▶ [What to produce] Please reproduce the entries below exactly from the line with "How do I perform: Select" through their last line, leaving out any pictures.

╔══

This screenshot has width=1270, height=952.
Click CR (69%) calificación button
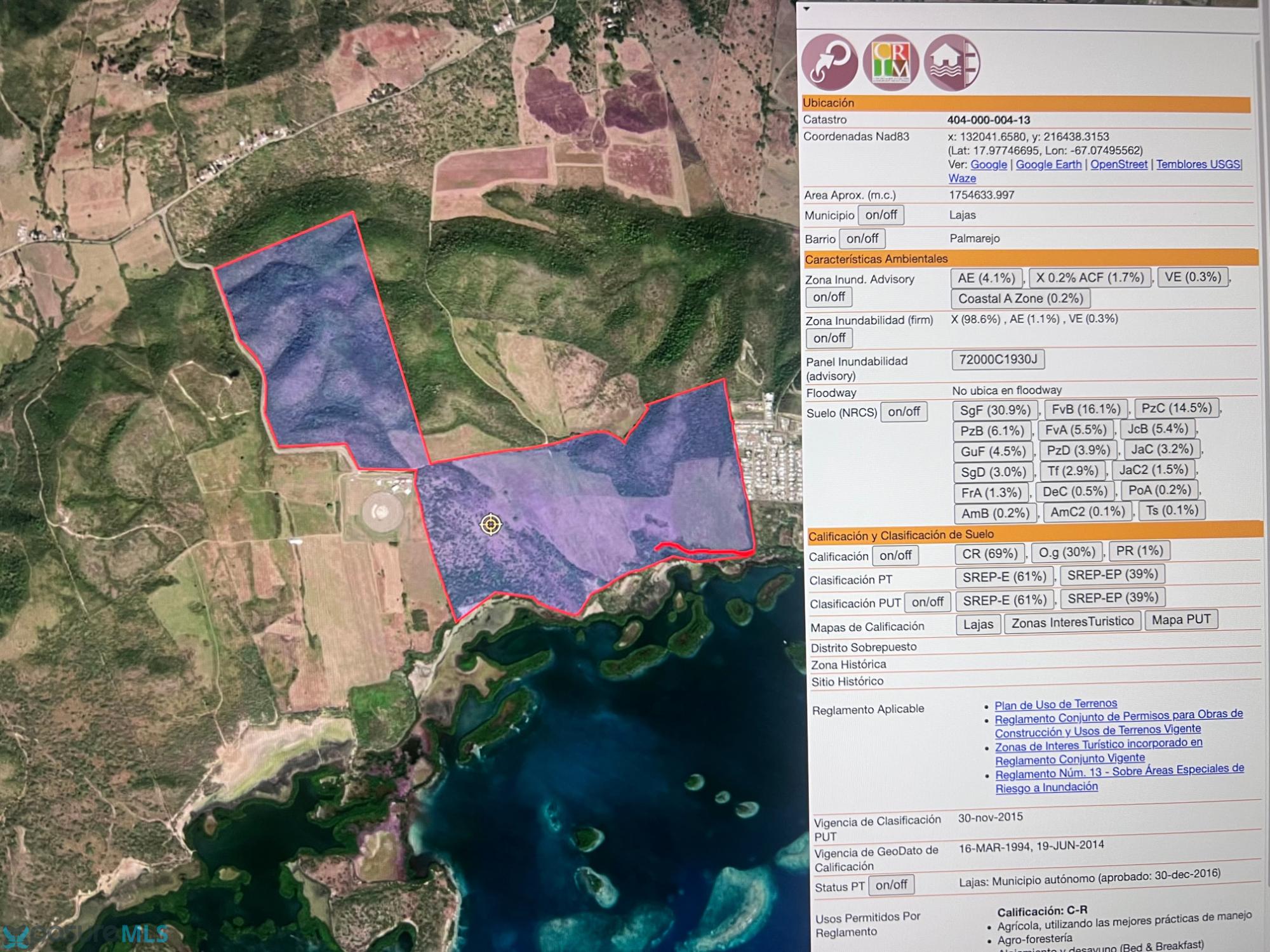pos(989,553)
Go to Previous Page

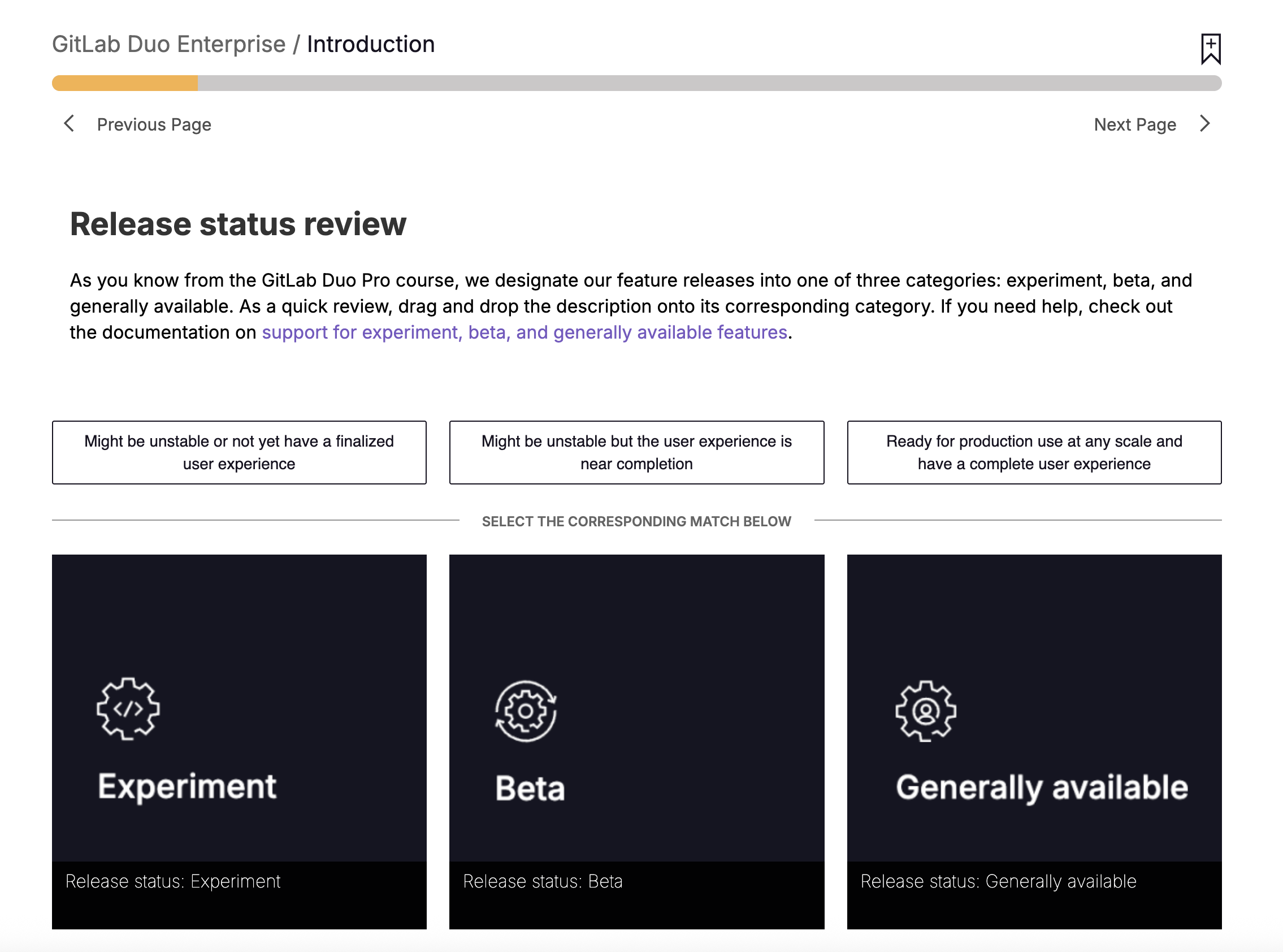[x=154, y=124]
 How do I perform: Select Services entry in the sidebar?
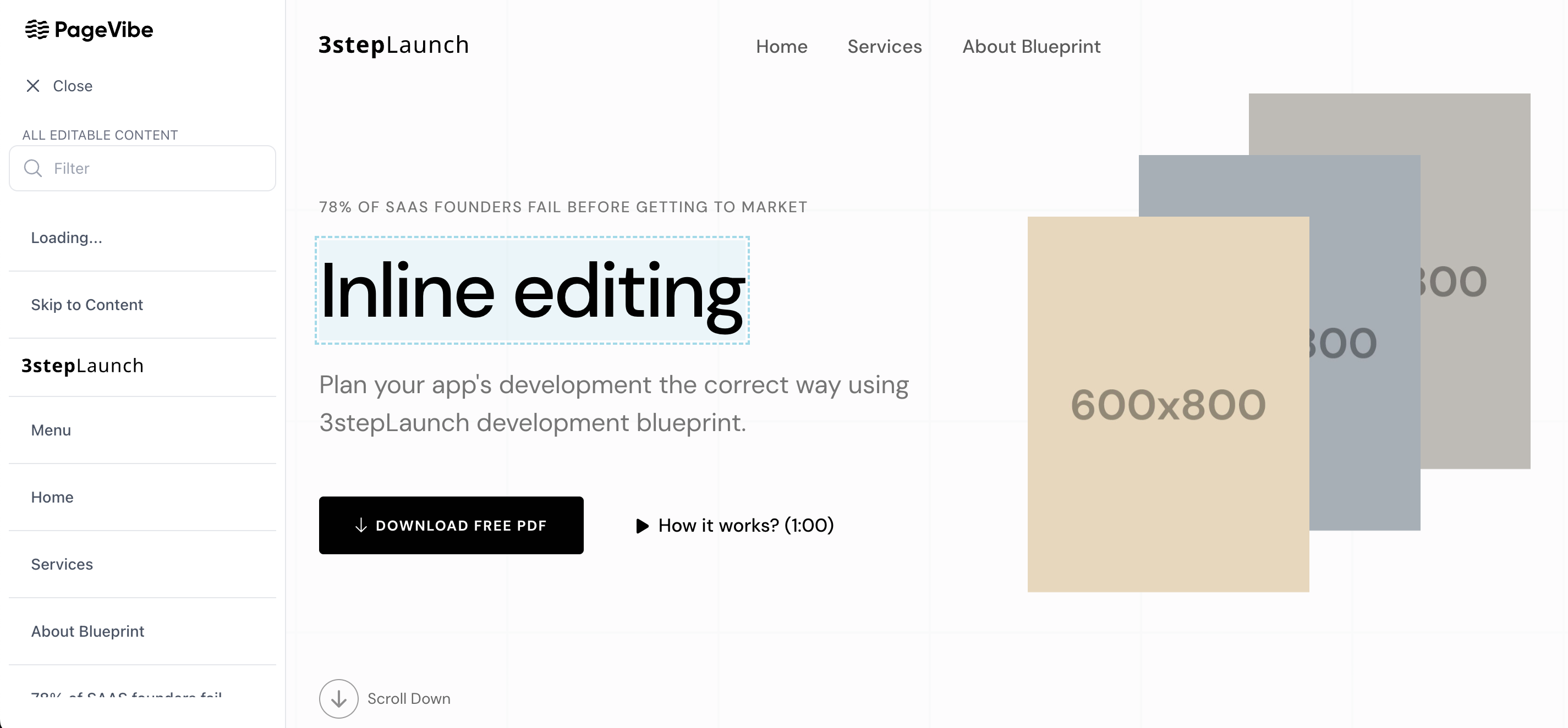(x=62, y=564)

╚══

▶ [Result of this task]
 How do I perform: Select Services entry in the sidebar?
(x=62, y=564)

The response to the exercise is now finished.